* [About this exercise]: Lines before the one containing "Image resolution: width=898" in the records below are to be left out; that line and all after it, through the end, are to be retyped exactly.

* [Provided data]:
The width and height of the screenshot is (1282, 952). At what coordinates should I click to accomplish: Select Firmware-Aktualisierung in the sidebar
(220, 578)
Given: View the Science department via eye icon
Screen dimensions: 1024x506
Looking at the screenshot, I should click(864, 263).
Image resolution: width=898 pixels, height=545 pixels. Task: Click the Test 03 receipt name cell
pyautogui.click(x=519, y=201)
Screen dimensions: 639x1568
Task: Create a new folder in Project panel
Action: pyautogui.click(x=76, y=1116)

* [Solution to the problem]:
Image resolution: width=898 pixels, height=545 pixels. Task: Click the Test 03 receipt name cell
pyautogui.click(x=519, y=201)
Screen dimensions: 639x1568
Task: Create a new folder in Project panel
Action: pyautogui.click(x=76, y=1116)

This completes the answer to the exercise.